_Exercise passage_.
# # # #

As shown in Fig. 3A, the HPLC profile of Sias purified from the Neandertal-type specimen contained Neu5Ac but no Neu5Gc. This particular sample was also originally processed with great care to avoid contamination during the PCR amplification of Neandertal mitochondrial DNA sequences (19). To confirm that handling did not cause contamination, a control for the processing steps was run alongside the test sample. This showed only a very minor peak in the area of Neu5Ac. Neu5Gc and Neu5Ac do not show any major differences in degradation rates under various conditions of pH and temperature. Based on the amount of Neu5Ac recovered from the Neandertal sample, Neu5Gc would have been detected if present at a level higher than 0.04% of the total Sias. Fig. 3B shows the DMB-HPLC profiles of Sias extracted from two additional Neandertal specimens. The Neandertal tooth root ID no. 486 (from Sakajia, Georgia) gave a finding very similar to the type specimen—i.e., clearly detectable Neu5Ac but no Neu5Gc. In this case, there was sufficient Sia recovered to confirm the Neu5Ac peak by mass spectrometry. We were unable to isolate any Sias from the other Neandertal specimen, the tooth root ID no. 2042 from Tsoutskhvati, Georgia.
Figure 3Figure 3
Sias from Neandertal fossils. Sias were released, purified, and characterized as in Fig. 2. (A) HPLC profile of extract from the original Neandertal-type specimen. The wash through blank is a control for human handling. The column was deliberately overloaded (more ...)
It is very unlikely that positive samples were simply contaminated with exogenous Sias. First, samples were collected from the center of the specimen. Second, Sias are not present in plants, most invertebrates, or most microorganisms (2). Third, only some samples contained Sias. Fourth, blank controls incorporating all reagents and processing steps ruled out significant contamination during handling (Fig. 3A). Thus, the CMAH gene inactivation predated the human–Neandertal common ancestor ≈500,000–600,000 years ago (19).

# # # #

_Exercise 1_. In the passage on sialic acids in Neandertal fossils, which Neandertal specimen yielded no sialic acids at all?
_Exercise 2_. Using the passage on sialic acids in Neandertal fossils, explain why the authors judge it very unlikely that the positive samples were contaminated with exogenous Sias.
_Exercise 3_. Write the next part of the passage on sialic acids in Neandertal fossils, starting after its final sentence.

# # # #

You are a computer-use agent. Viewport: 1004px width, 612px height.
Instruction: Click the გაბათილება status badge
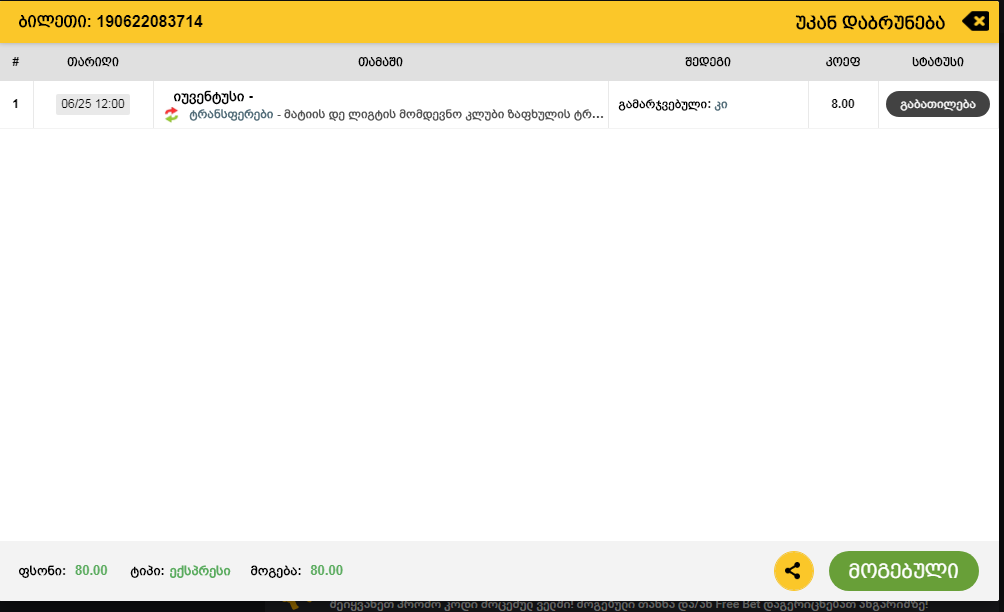point(937,103)
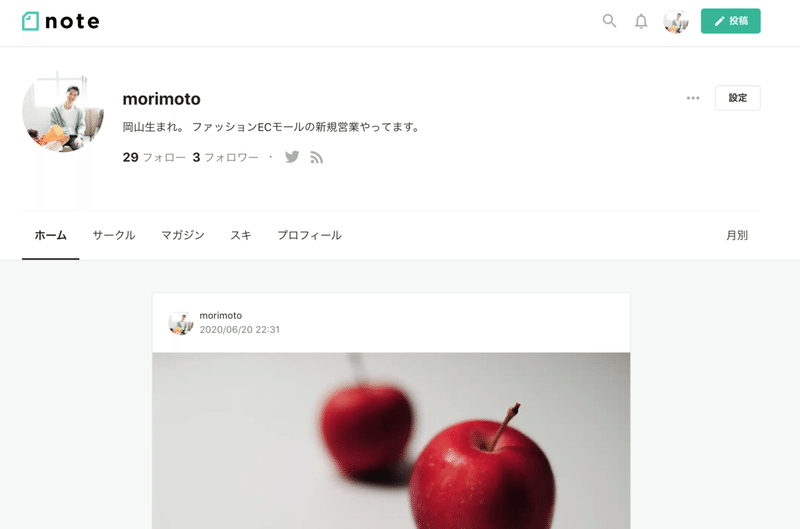Open the RSS feed icon
Viewport: 800px width, 529px height.
click(316, 158)
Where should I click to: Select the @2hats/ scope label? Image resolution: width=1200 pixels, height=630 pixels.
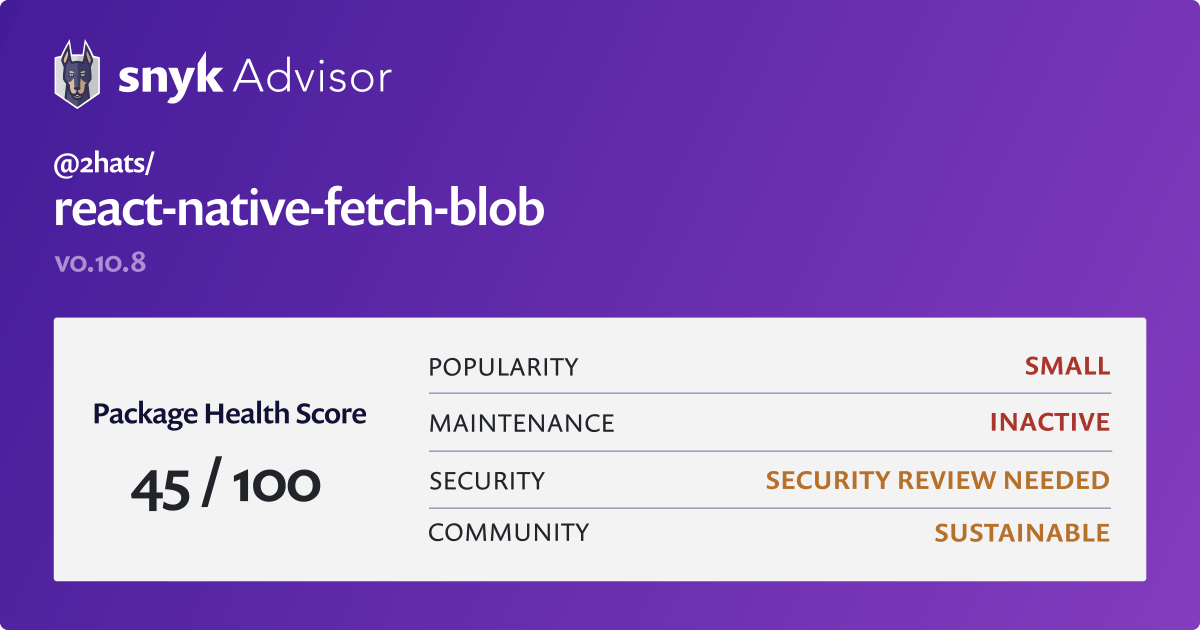(x=101, y=166)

# # # #

_Your response 1_. The tooth root ID no. 2042 from Tsoutskhvati, Georgia.

_Your response 2_. The samples were taken from the center of each specimen, and Sias are absent from plants, most invertebrates, and most microorganisms. Only some samples contained Sias. Blank controls that included every reagent and processing step showed no significant contamination during handling.

_Your response 3_.
Samples from H. erectus fossils found above the Solo River near Ngandong, Java in the mid-1900s, believed to be as recent as 50,000 years old (23), were examined, as were numerous faunal samples collected from sites (see Materials and Methods), where African bipedal hominid fossils had previously been found (2426). Unfortunately, none of these samples yielded detectable Sias, indicating that the fossilization conditions at these sites were not conducive to Sias preservation. Based on these experiences, it is unlikely that current methods will allow us to recover and detect Sias from fossils found in tropical and subtropical regions. This is consistent with work by others indicating that the mean temperature in the area of fossilization is a major determinant of whether ancient DNA can be recovered (32).
Analysis of Alu Sequences to Time the Inactivation of the CMAH Gene.
The Alu family of transposable elements includes primate-specific, nonautonomous retroposons comprising ≈10% of the human genome (33, 34). Inactivation of CMAH evidently involved replacement of an ancient AluSq present in the human–chimpanzee ancestral genome with a younger sahAluY (sialic acid hydroxylase AluY) that is related to the AluYb8 subfamily (18). We used the timing of human Alu integration events to calculate the inactivation time of CMAH.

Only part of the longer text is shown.